© JUNGE FREIHEIT Verlag GmbH & Co.  www.jungefreiheit.de    12/02 15. März 2002

 
Politischer Elan wird ausgebremst
Hessen: Das erste Landestreffen der Schill-Partei endete ernüchternd
Peter Freitag

Etwa 200 Interessierte und Mitglieder der Schill-Partei in Hessen trafen sich am 9. und 10. März im Frankfurter Ruderclub zum ersten landesweitenTreffen. Eigenen Angaben zufolge verfügt die Partei Rechtsstaatlicher Offensive in diesem Bundesland bereits über 500 Mitglieder, die jedoch noch nicht in einem Verband zusammengefaßt sind.

Geleitet wurde die Versammlung von Peter Lorkowski, als Koordinator in Hamburg zuständig für die Ausdehnung der Partei nach Hessen. Unter zahlreichen Teilnehmern des Treffens regte sich jedoch frühzeitig Unmut über den Verhandlungsstil von Lorkowski und seinem Mitarbeiter Hagen Riemann. So wurde kritisiert, daß der im Auditorium spürbare Wunsch nach konkreten Schritten zur Gründung eines hessischen Landesverbandes nicht gefördert, sondern mit Hinweisen auf die Parteisatzung unterbunden wurde.

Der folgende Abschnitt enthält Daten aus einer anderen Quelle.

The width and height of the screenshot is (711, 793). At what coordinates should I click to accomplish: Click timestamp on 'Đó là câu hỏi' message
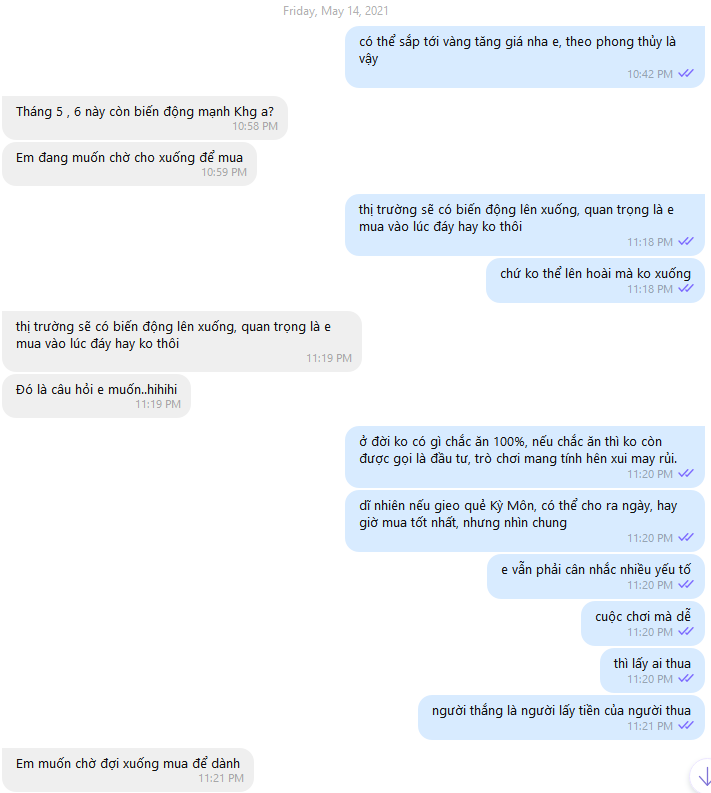coord(158,404)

Die Satzung der Schill-Partei schreibt vor, daß zunächst als Ebene für den Aufbau eines Landesverbandes Ortsverbände gegründet werden müssen. Die Kritiker gaben zu bedenken, daß ein solches Verfahren zwar in einem Stadtstaat, nicht jedoch in einem Flächenland sinnvoll sei. Ihre Hoffnung ist, daß der Bundesparteitag am 27. April die Satzung diesbezüglich modifizieren wird. Ein Teilnehmer des Treffens machte gegenüber der JUNGEN FREIHEIT deutlich, daß eine Professionalisierung bei der Aufbauarbeit für den Landesverband dringend geboten sei, da sonst zu viele an einer bürgerlich-konservativen Partei Interessierte wieder abspringen würden, wenn das Projekt wegen „politischer Amateure“ zu scheitern drohe. Um dieser Misere abzuhelfen, sei insbesondere die Bestellung eines Bundesgeschäftsführers dringend geboten.

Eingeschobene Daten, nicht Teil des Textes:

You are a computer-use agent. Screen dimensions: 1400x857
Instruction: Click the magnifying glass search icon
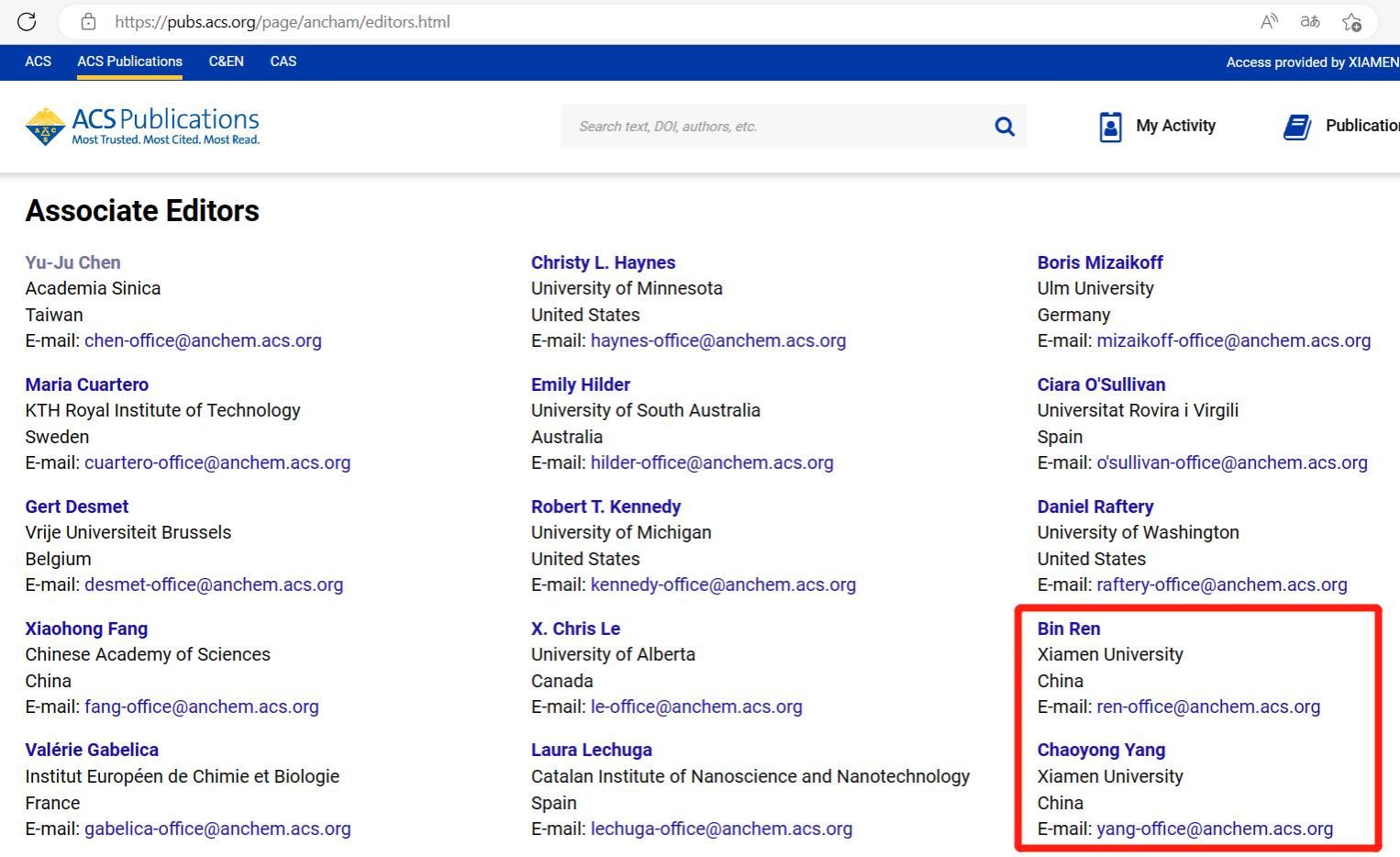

Außer organisatorischer Inkompetenz warfen einige unzufriedene Teilnehmer des Treffens Lorkowski vor, er habe inhaltlich dilettiert, und auf diese Weise im „hochkarätig besetzten Auditorium“, vorrangig aus Beamten, Offizieren, Ärzten und mittelständischen Unternehmern bestehend, für unnötige Frustration gesorgt. Im Gegensatz dazu wurden die Beiträge aus dem Kreis der Teilnehmer anhand des Applauses anscheinend als sehr qualifiziert eingeschätzt. Begrüßt wurden auch die Redebeiträge von Ex-Salzgitter-Manager Hans-Joachim Selenz und des Stadtrates aus Salzgitter, Reinhard Steinhoff, die am Aufbau der Partei Rechtsstaatlicher Offensive in Niedersachsen maßgeblich beteiligt sind und als Gäste in Frankfurt weilten.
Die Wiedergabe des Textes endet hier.